I just realized something that should have been obvious a long time ago. Christian Patriarchy is idolatry.
See, Sarah Over the Moon recently wrote a piece in which she argued that picturing God as male, in the shape of a man, and speaking of him as king or father is idolatrous because it makes God into a man, brings God down to an earthly level, instead of understanding God as “an analogy that aids human understanding and breaks earthly power structures.” In other words, patriarchy lowers God to man. The opposite is also startlingly true: patriarchy makes man into God.
Let me make this painfully obvious with a couple of perhaps startling quotations. This one is from a young woman who grew up in a Christian Patriarchy family and newly married:
My loyalties have had to undergo a change. I was used to thinking Dad knew best. Now I needed to learn to think that Pete knows best. I used to do things and invest my time in projects according to what I knew Dad would want me to do. Now I needed to be guided by what Pete wanted me to do. When faced with a problem or option I couldn’t think “What would Dad have done in this situation?” Now I had to think “What would Pete do in this situation?” These were exciting times and difficult as during this state of flux—learning to replace one man’s vision with another—the devil would come around and say, “But what about what you want? What about what you think?”
You know that old fad from the 1990s, those “What Would Jesus Do?” bracelets? In Christian Patriarchy the reason becomes “what would daddy do?” or “what would hubby do?”
Here’s another quotation, this one from a marriage guide:
The Scriptures say a woman must ignore her “feelings” about the will of God, and do what her husband says. She is to obey her husband as if he were God Himself. She can be as certain of God’s will, when her husband speaks, as if God had spoken audibly from Heaven!
I could wrap this post up right here and right now. The literature I read as a child repeated these things over and over again. I was told that when I obeyed my father and his desires for me, I was obeying God. When I did something in my father’s timing, I was doing it in God’s timing. When I submitted to my father’s will, I was submitting to God’s will. This was all true because my father was listening to and directly hearing from God. Therefore, my father’s beliefs, and my father’s plans for my life, must come from God.
Christian Patriarchy put my father in the place of God. It made his will God’s will and his views God’s views. Pleasing my father and pleasing God became one and the same thing. Believing what my father said was synonymous with believing what God said. Disobedience to my father was disobedience to God. My father’s voice and God’s voice had somehow combined and become one.
And it wasn’t just me. This happens over and over and over again in Christian Patriarchy, for wives as well as for daughters. And you know what? This isn’t something that happens accidentally! It’s what is preached in the marriage manuals and booklets! Obey your father/husband! By doing so you are obeying God! Over and over and over again!
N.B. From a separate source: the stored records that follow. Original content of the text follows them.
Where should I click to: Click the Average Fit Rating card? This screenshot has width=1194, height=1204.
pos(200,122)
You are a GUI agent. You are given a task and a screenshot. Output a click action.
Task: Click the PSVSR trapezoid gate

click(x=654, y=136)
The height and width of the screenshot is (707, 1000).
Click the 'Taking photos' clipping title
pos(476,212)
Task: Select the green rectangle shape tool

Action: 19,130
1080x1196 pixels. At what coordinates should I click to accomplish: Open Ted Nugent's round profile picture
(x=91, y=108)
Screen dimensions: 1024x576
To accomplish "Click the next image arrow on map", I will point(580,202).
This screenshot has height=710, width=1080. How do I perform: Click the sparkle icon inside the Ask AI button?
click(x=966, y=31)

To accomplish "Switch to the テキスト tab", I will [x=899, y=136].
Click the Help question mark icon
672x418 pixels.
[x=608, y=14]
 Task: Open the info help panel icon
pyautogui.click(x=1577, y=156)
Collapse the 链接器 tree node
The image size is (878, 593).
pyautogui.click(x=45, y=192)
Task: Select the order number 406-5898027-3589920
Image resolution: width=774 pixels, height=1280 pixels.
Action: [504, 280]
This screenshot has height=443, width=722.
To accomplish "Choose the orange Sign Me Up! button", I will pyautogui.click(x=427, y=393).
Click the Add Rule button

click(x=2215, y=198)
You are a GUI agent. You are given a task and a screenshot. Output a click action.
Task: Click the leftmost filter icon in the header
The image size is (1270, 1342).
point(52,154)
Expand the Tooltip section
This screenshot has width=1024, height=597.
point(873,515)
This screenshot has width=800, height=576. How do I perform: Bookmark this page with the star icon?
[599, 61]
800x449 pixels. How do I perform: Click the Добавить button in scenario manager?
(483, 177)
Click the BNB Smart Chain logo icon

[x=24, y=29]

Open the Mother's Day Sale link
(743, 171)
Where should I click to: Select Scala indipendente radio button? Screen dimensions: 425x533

And let me repeat this one line, because I think it’s important, and it is something that is overtly stated again and again in the manuals and advice books of the Christian Patriarchy movement:
Pleasing my father (or later, husband) and pleasing God became one and the same thing.
Christian Patriarchy is idolatry. It is worshiping man in the place of God because it equates an individual man’s will and views to God’s will and views. God and man combine and become one, and the women are left trying to swim in a swirling cloud of authority where what is human and what is divine has become too closely related to separate and even, indeed, one and the same.